CBS' Mike Wallace Dead at 93

'60 Minutes' veteran interviewed scads of luminaries over 65-year career
By Polly Davis Doig,  Newser Staff
Posted Apr 8, 2012 9:43 AM CDT
CBS' Mike Wallace Dead at 93
CBS News correspondent Mike Wallace attends the screening of 'Enron: The Smartest Guys in the Room' on April 13, 2005 in New York City.   (Getty Images)

Veteran CBS news correspondent and 60 Minutes stalwart Mike Wallace died last night at the age of 93, reports CBS News. The self-described "nosy and insistent" reporter, who once asked Ayatollah Khamenei if he was crazy and called Martin Luther King Jr. his hero, had a broadcast career that spanned 65 years—not too bad for a guy born before the advent of radio, much less television. Highlights from a long and storied career:

  • On finding his feet on Nightbeat in 1956: "We decided to ask the irreverent question, the abrasive question, the who-gives-a-damn question."
  • Notable interviews: Malcolm X, Vladimir Putin, JFK, Lyndon Johnson, Ronald Reagan, Barbra Streisand, Janis Joplin, Roger Clemens, among scores of others.

  • The late Harry Reasoner on Wallace: "There is one thing that Mike can do better than anybody else: With an angelic smile, he can ask a question that would get anyone else smashed in the face."
  • Wallace on his only advantage over his interviewees: "The person I'm interviewing has not been subpoenaed. He's in charge of himself, and he lives with his subject matter every day. All I'm armed with is research."
  • On when he would retire (which he did in 2006): "When my toes turn up" ... and "they're just beginning to curl a trifle.

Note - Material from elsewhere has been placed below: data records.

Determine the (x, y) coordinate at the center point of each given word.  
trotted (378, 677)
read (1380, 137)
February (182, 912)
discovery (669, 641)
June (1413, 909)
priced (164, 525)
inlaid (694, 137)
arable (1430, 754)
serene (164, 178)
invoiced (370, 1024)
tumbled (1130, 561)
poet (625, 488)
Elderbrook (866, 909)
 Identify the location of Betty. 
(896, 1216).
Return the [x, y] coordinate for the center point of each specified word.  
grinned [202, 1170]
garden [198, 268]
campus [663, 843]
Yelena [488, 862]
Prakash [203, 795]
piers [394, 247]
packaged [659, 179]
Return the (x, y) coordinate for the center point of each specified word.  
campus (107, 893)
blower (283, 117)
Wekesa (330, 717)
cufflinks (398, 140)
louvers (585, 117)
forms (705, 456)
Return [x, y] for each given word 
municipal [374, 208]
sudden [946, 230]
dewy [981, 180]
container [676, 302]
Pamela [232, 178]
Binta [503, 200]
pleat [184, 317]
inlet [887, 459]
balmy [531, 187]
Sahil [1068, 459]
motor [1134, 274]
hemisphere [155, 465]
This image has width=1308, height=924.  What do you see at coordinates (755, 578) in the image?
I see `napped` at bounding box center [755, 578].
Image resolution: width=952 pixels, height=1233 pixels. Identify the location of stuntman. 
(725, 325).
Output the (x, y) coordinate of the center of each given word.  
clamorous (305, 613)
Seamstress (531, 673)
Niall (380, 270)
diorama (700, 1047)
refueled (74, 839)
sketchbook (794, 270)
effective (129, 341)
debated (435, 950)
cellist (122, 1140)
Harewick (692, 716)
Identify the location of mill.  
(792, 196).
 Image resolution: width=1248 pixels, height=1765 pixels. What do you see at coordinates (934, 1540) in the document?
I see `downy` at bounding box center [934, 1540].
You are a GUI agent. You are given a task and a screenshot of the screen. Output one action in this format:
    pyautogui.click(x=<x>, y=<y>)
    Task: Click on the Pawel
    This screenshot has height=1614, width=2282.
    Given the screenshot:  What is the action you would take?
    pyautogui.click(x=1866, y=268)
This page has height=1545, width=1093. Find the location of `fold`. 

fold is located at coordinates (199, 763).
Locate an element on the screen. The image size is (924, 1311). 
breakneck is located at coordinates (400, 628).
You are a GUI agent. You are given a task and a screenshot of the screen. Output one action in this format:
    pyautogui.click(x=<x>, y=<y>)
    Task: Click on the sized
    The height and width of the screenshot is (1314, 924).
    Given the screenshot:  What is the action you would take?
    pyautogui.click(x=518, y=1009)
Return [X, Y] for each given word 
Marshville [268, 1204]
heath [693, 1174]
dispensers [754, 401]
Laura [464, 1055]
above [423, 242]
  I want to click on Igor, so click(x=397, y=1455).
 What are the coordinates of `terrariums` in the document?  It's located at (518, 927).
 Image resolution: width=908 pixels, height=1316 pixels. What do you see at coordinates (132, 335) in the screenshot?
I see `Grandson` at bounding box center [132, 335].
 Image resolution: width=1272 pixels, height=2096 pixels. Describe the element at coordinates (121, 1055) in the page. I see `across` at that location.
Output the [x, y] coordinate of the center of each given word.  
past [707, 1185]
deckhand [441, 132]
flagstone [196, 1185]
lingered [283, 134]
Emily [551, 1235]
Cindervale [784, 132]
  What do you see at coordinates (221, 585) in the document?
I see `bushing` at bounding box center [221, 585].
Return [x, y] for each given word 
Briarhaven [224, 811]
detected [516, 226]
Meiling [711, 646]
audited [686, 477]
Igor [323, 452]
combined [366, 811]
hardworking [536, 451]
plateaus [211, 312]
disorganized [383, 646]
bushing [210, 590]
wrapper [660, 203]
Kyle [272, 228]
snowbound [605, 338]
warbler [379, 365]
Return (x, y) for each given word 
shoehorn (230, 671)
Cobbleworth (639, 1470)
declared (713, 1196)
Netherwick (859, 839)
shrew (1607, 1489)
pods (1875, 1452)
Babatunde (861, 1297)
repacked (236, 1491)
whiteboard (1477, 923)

It's become apparent to me that my eyes and ears, among other appurtenances, aren't quite what they used to be."
  • Wallace's favorite interview, pianist Vladimir Horowitz: Horowitz played "The Stars and Stripes Forever" for the patriotic Wallace, nearly bringing him to tears. "It's astonishing what you learn and feel and see along the way," Wallace later said. "That's why a reporter's job is such a joy."
  • On what Wallace wanted for an epigraph: "Tough, but fair."